-- START --

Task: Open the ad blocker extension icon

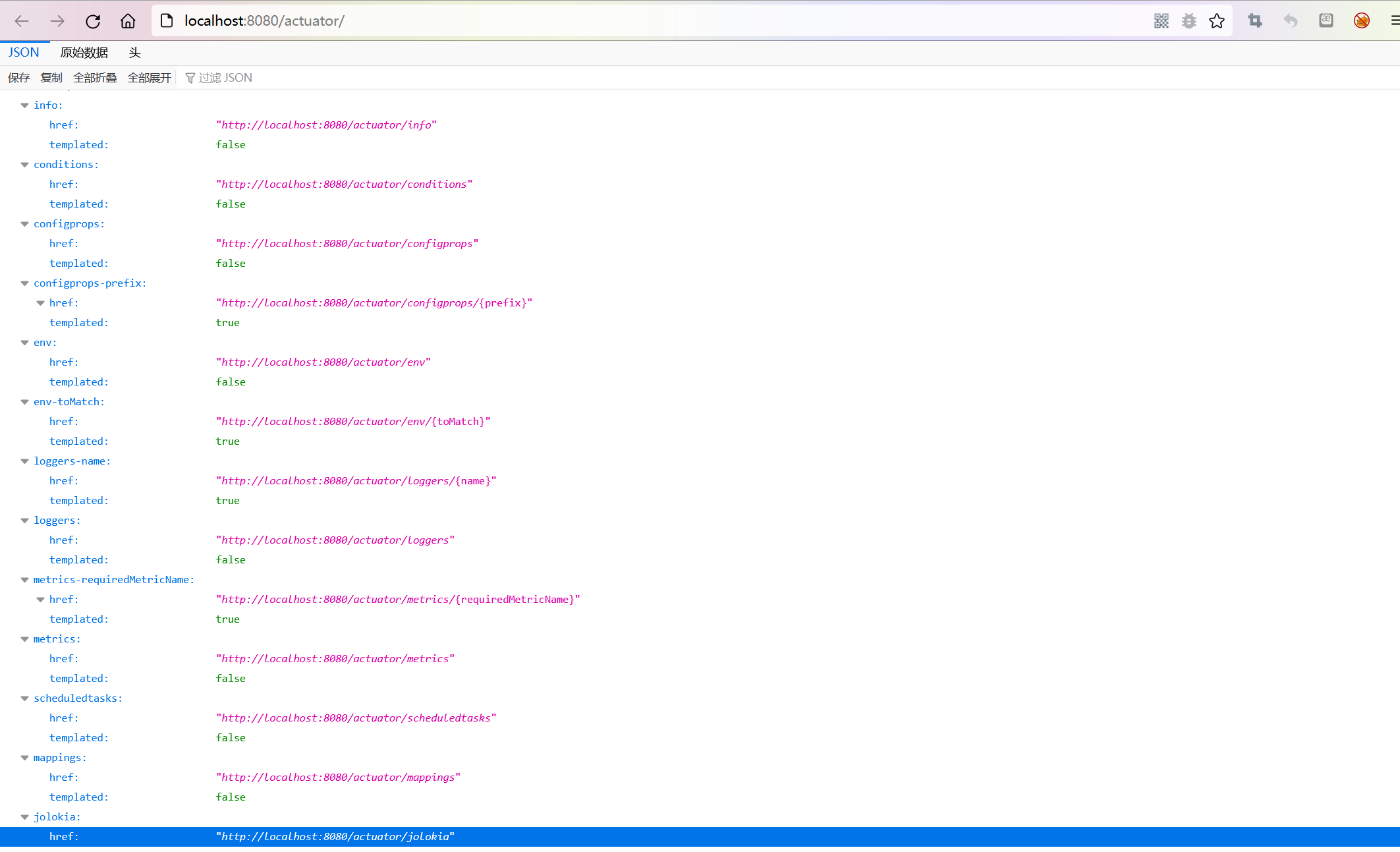Action: [x=1361, y=21]
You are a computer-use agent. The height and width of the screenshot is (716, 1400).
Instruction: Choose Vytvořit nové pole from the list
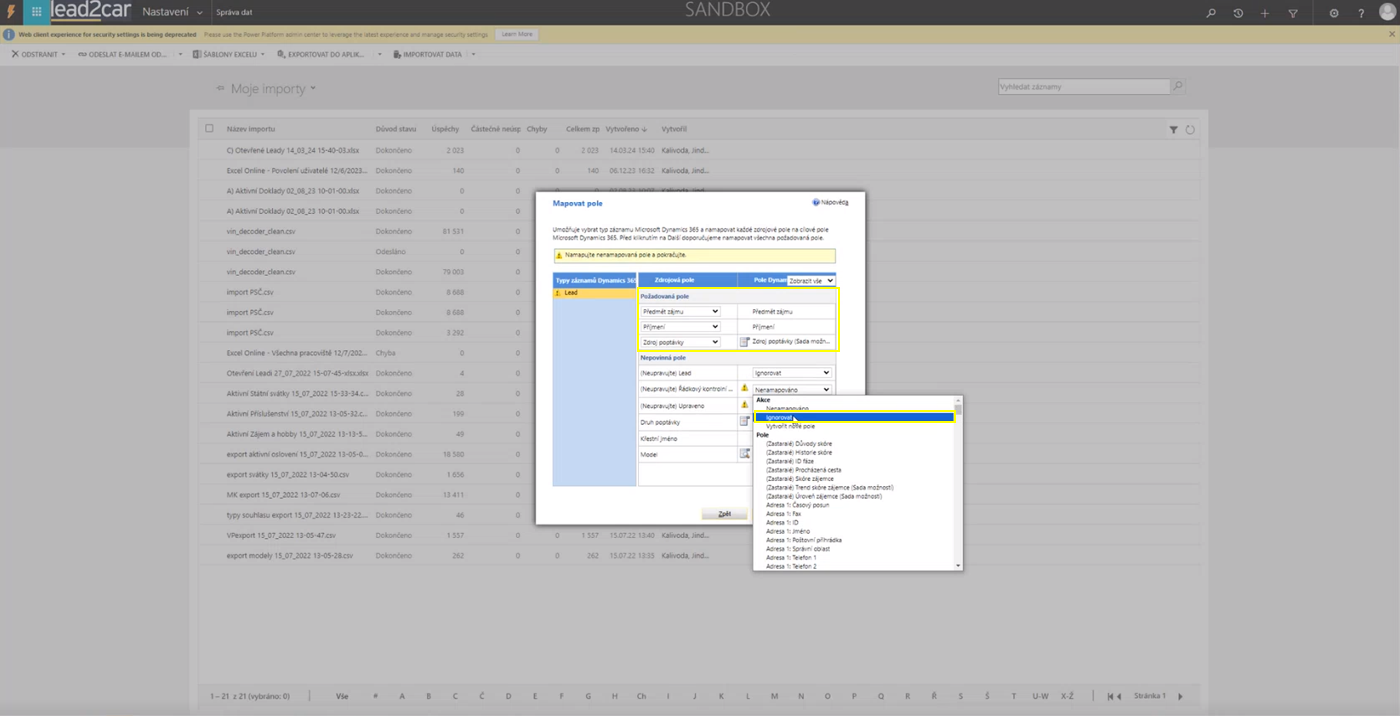pyautogui.click(x=790, y=426)
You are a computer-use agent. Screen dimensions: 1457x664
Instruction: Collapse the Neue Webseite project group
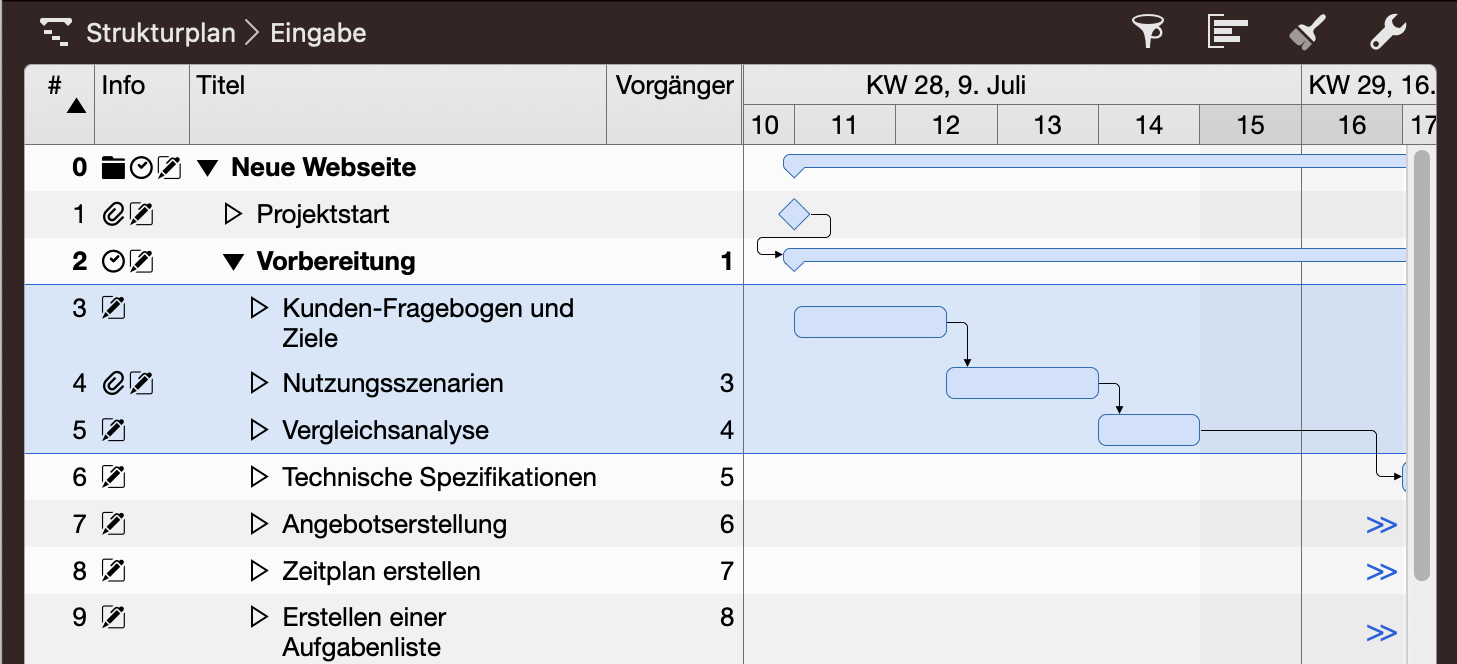(207, 168)
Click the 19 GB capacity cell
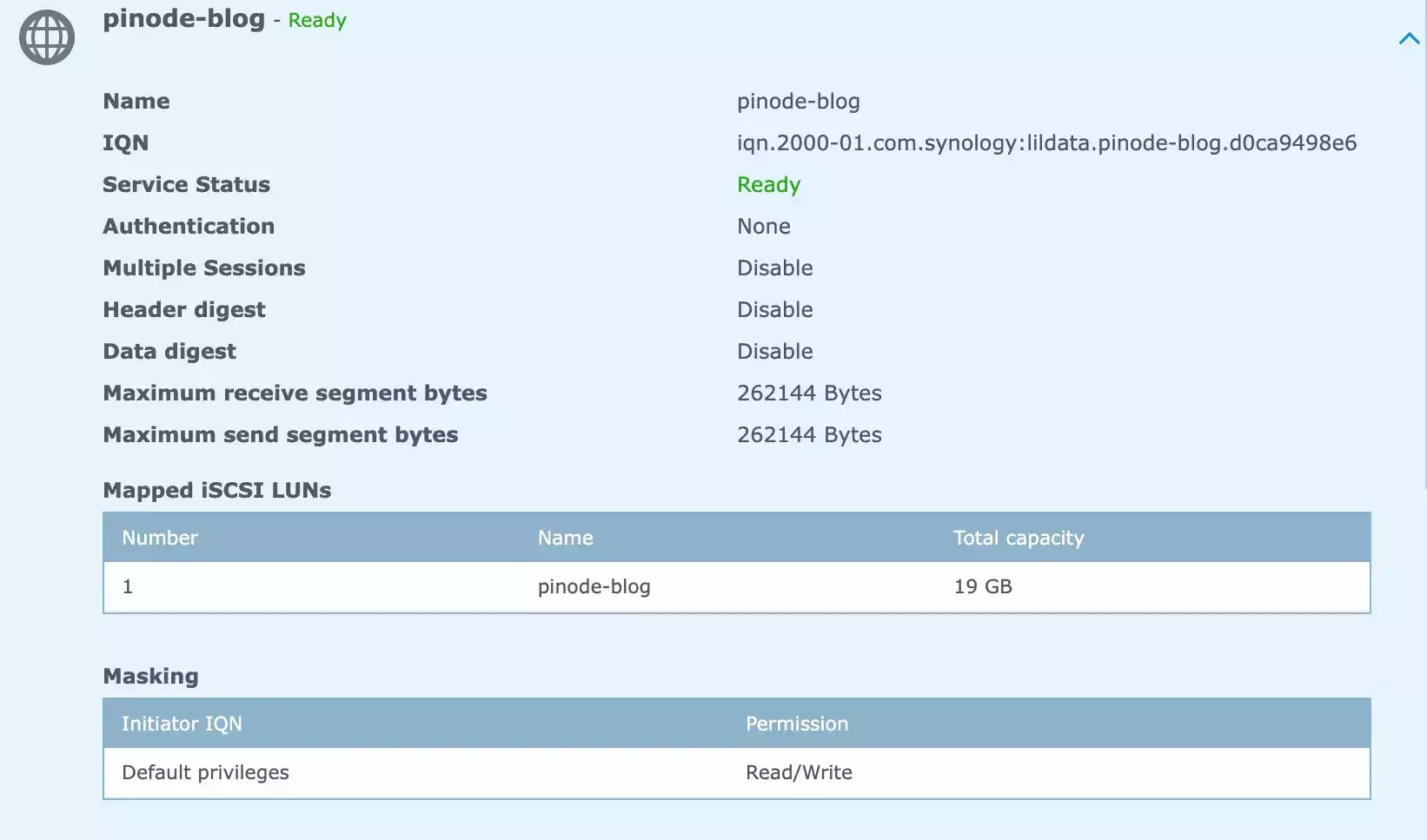Screen dimensions: 1427x840 982,586
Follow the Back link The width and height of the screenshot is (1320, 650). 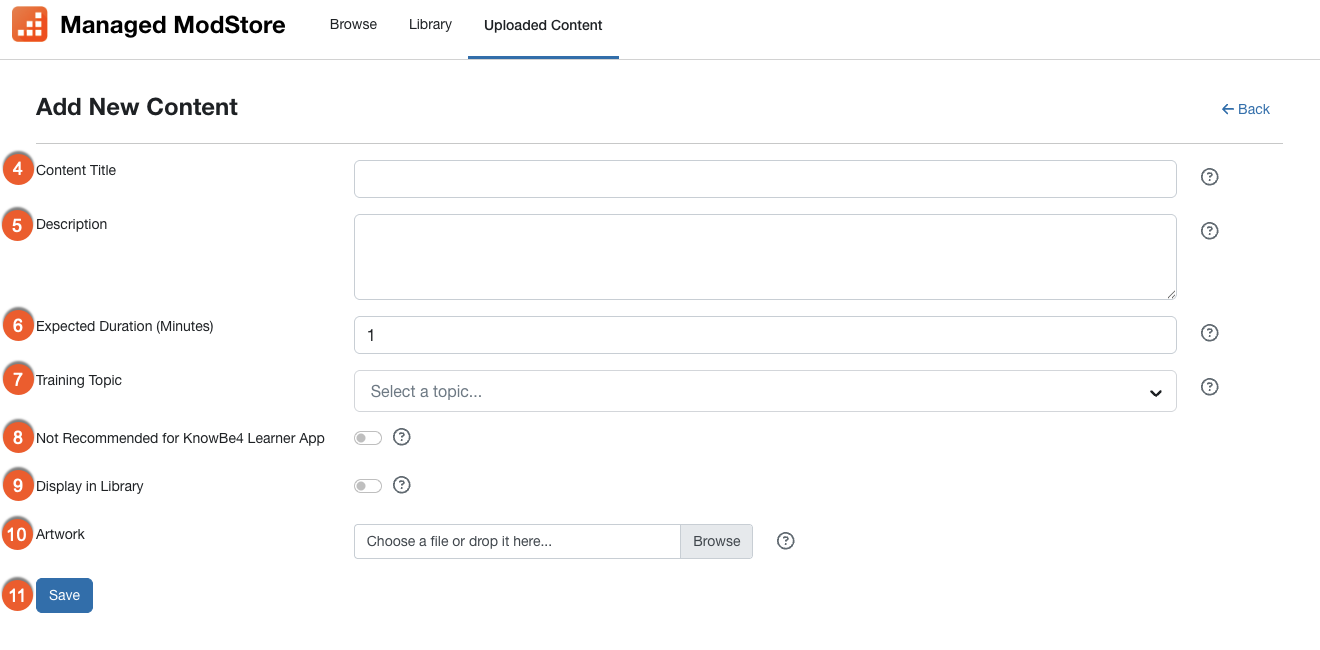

-- END --

* _Problem details_
Return the lines above word for word, starting at the first line and ending with the line that contains "Screen dimensions: 1427x840 982,586", and leave the pictures out of your answer.

* _Solved problem_
Task: Open the ad blocker extension icon

Action: [x=1361, y=21]
You are a computer-use agent. The height and width of the screenshot is (716, 1400).
Instruction: Choose Vytvořit nové pole from the list
pyautogui.click(x=790, y=426)
You are a computer-use agent. Screen dimensions: 1457x664
Instruction: Collapse the Neue Webseite project group
(207, 168)
Click the 19 GB capacity cell
Screen dimensions: 1427x840 982,586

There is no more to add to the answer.